3 Great Ways to Establish the Structure Meaning

While there are many ways to establish meaning for the structures you are going to use in a TPRS® lesson you are planning, three techniques have proven to be more effective over the years.

Structures that can be easily understood through movement (like the word “run” or “dance”) are perfect for James Asher’s TPR method.  When you combine your students’ muscles in the memory process, the repetition effect will be enhanced and their own bodies will work with you to retain that structure.  The physical activity also increases blood flow to the brain which can stimulate the language memory.
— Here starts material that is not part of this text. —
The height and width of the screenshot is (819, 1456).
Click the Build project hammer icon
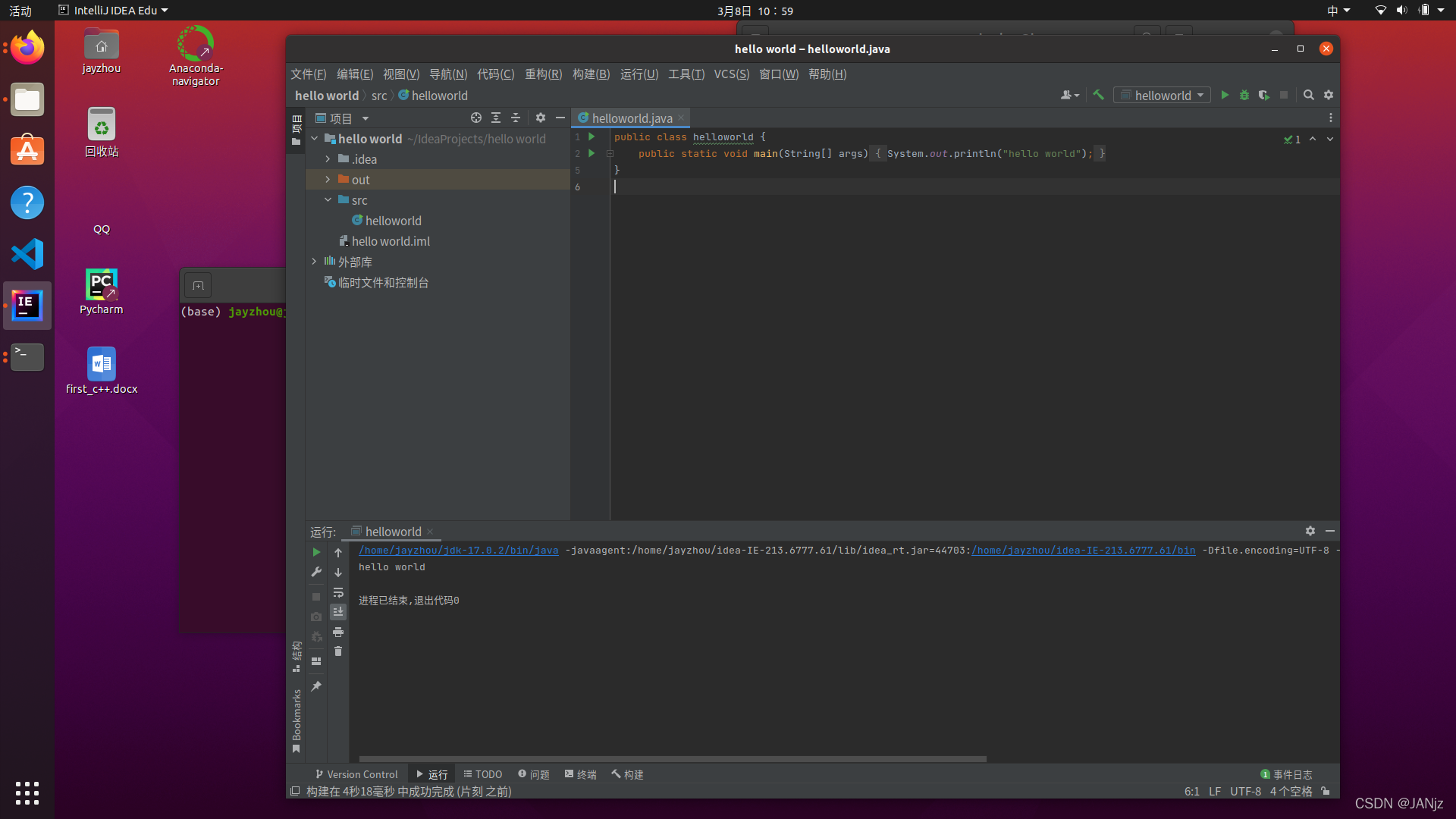pyautogui.click(x=1097, y=95)
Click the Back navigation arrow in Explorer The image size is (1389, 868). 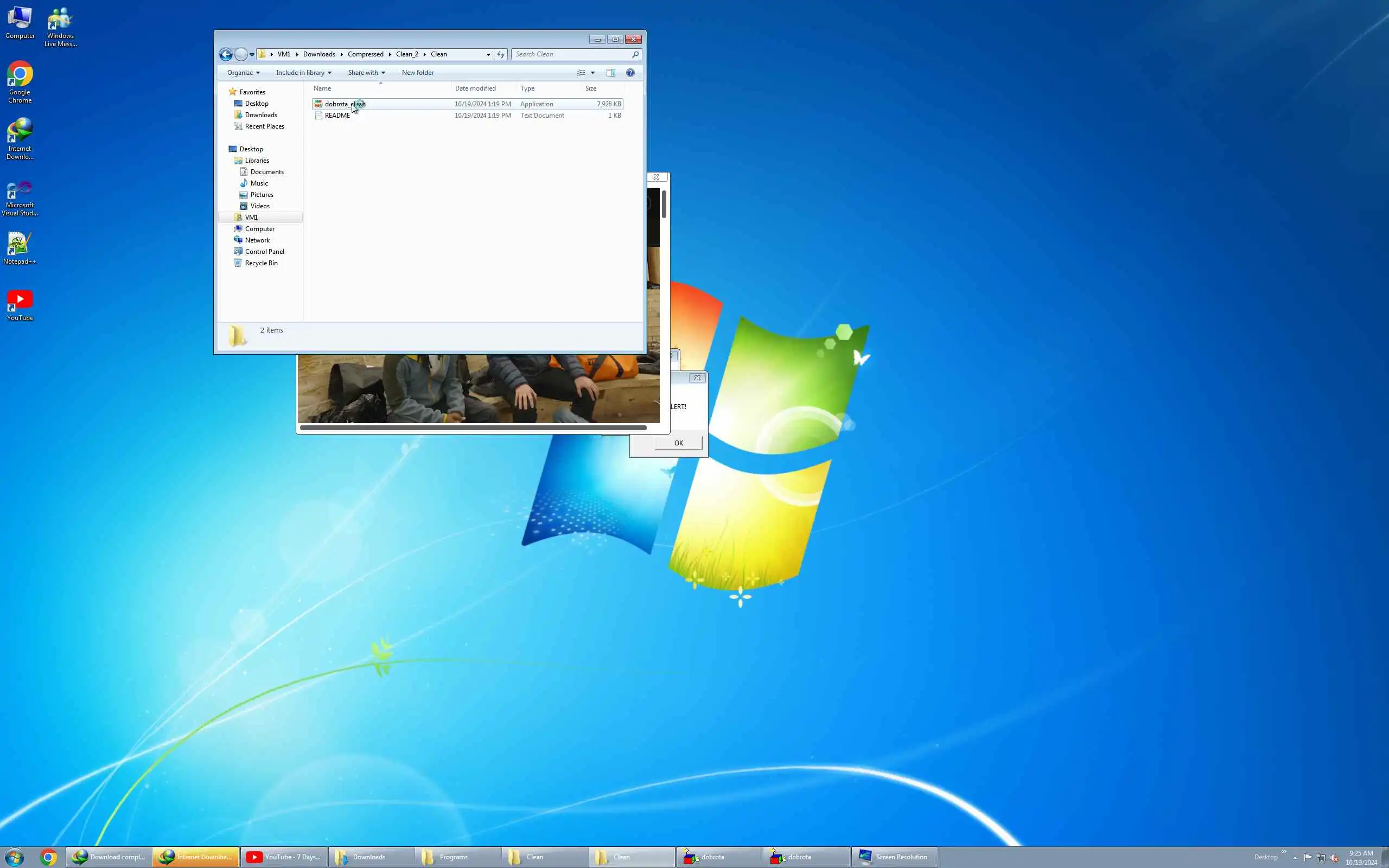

Some structures can also be conveyed by use of gestures or symbols.  Perhaps to improve the students’ retention of the structure “likes” the symbol of a heart or a gesture of your hands over your heart or a heart drawn in the air might serve the purpose.  In some TPRS® classes, students suggest the gestures they will use.  There are even teachers who know American Sign Language and who teach both the ASL signs and the target language at the same time.

If the structure doesn’t lend itself to movement (like “however” or “therefore”), a quick way to move past this part of establishing meaning is to post the target structures on the board along with the English translation of them.  As the lesson progresses, the teacher can ensure student comprehension by pointing to these translations.

Whichever method a TPRS® teacher choses for establishing meaning for the structures, it should move the student further along in the goal of using the structure in a grammatically accurate conversational context.